You use music to frame The Beach. There's music at the very beginning and then music comes in again at the end. Was it your thought from the beginning, to frame the film in that way?

I find that the moment I start thinking about an idea for a film, very close behind that idea for a film is the fabric for the music. It's usually just a sketch-the kind of music I wanted. I knew that I was keen to have a piece of cello music. Or something like that. And I listened to virtually everything that I possibly could and at the end of the day, the Bach cello concertos were what came closest to me. And the Fauré requiem with the boy's soprano piece was the piece for the end. And these two pieces of music I gave to Keith Ballantine. And that's very much how I work with music. It comes to me very fast and it's as much part of the fabric of the film as your sense of art directions for it, as your sense of photography for it. It's such an all encompassing thing... One of the fantastic things about film, and why I'm so drawn to it, is that it touches on the things that I'm so interested in: architecture, photography, music, style, look, writing, performance. But all of those things get developed in tandem as you go up.

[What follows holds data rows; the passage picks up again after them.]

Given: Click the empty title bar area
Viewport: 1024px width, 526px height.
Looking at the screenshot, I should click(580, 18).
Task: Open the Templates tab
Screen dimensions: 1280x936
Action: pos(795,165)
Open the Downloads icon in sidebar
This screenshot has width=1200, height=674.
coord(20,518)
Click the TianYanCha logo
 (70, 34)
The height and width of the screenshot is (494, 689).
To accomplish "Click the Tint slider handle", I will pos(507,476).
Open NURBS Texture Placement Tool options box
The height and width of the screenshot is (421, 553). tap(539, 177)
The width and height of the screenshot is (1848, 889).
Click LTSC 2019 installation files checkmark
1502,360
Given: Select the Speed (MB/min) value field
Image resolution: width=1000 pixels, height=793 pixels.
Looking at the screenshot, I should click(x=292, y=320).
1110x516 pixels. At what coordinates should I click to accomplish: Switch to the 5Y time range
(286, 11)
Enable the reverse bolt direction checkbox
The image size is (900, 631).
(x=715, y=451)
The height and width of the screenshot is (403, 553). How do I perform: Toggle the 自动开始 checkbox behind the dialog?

Are there any things that I should have asked you about and didn't? Any things you'd like to add about The Beach?

I really like The Beach. I think I was really lucky that my first film is fairly articulate-it's clear and concise. I think that's lucky. I'll be very lucky to make another film in my career which I have that kind of emotional response to. And when I say that, it's not that I think it's an excellent film, it's just that I can look at it and feel good about it.

Making a film like that has so much to do with the collaborations. It's Stuart's photography, it the wonderful performances from Donogh and Elizabeth, the music from Keith Ballantine, and the editing by David Coulson. The experience of making my first film has certainly consolidated all my instincts from working in film for twenty years, which is that the sum total, the collaboration... you know, one person's brilliance doesn't overcome a set full of mediocrity, and that part of the drive is to surround yourself with people who really challenge you-even if that makes you feel uncomfortable, because you're moving out of an arena that you feel confident in. If that happens, so much the better.